How, at long last, could I not respect that? There's an omnipresence to Brady, an inevitability, that you can't deny. But once you accept it—I warn you that this is the horrifying part—you have to also like it. That's an unavoidable part of the process, and it's what I had to undergo yesterday while I pulled for a team from one of the planet's worst cities to defeat football's most historic franchise at its most famous venue. I can't help it—Brady has broken me down, and though I still firmly believe that Mahomes and the Chiefs are going to tear his team limb from limb in two weeks, another part knows that any time this guy steps on a field, he's got a very good chance to win. I can't resist the Brady allure anymore; he's too inevitable even for the most resilient haters.

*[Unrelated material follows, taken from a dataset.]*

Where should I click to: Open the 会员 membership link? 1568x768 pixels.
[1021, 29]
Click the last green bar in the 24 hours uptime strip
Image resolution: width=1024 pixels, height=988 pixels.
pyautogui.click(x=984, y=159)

Sports Town of the Year, Still, Bafflingly: Tampa Bay

I wrote about the Tampanaissance last September, as the Lightning were about to win the Stanley Cup, the Rays were about to make (and lose) the World Series, and the Bucs were...at least interesting. Here's what I wrote about them at the time:

"The Tampa Bay Buccaneers, previously known for winning the world's most boring Super Bowl with the world's worst Super Bowl-winning quarterback and holding the worst franchise record of any active NFL team, are now home to Tom Brady, Rob Gronkowski, and Leonard Fournette, and are arguably one of the three most fun teams in the NFL. We don't know if they're any good yet, but they beat the Panthers!"

Well, now they're in the damn Super Bowl, which means that Tampa has had a team in three of four championships since the pandemic began (when you add in the Miami Heat, the state of Florida is four-for-four), a frankly ridiculous stretch for a city that absolutely, positively does not deserve it. I mean, this is a place that hasn't had a true "home game" for its baseball team when the Yankees and Red Sox come to town in decades. And while attendance for the Lightning is surprisingly good, I can't imagine most Tampa residents could even spell the word "hockey" 20 years ago.

But here we are! The franchises are good, and the city is thriving. Tampa = Titletown is not a formulation I thought I would be typing, but if Brady and the Bucs can pull off another upset in two weeks, we'll be forced to chant it like a mantra. Clearly, 2021 is already very weird.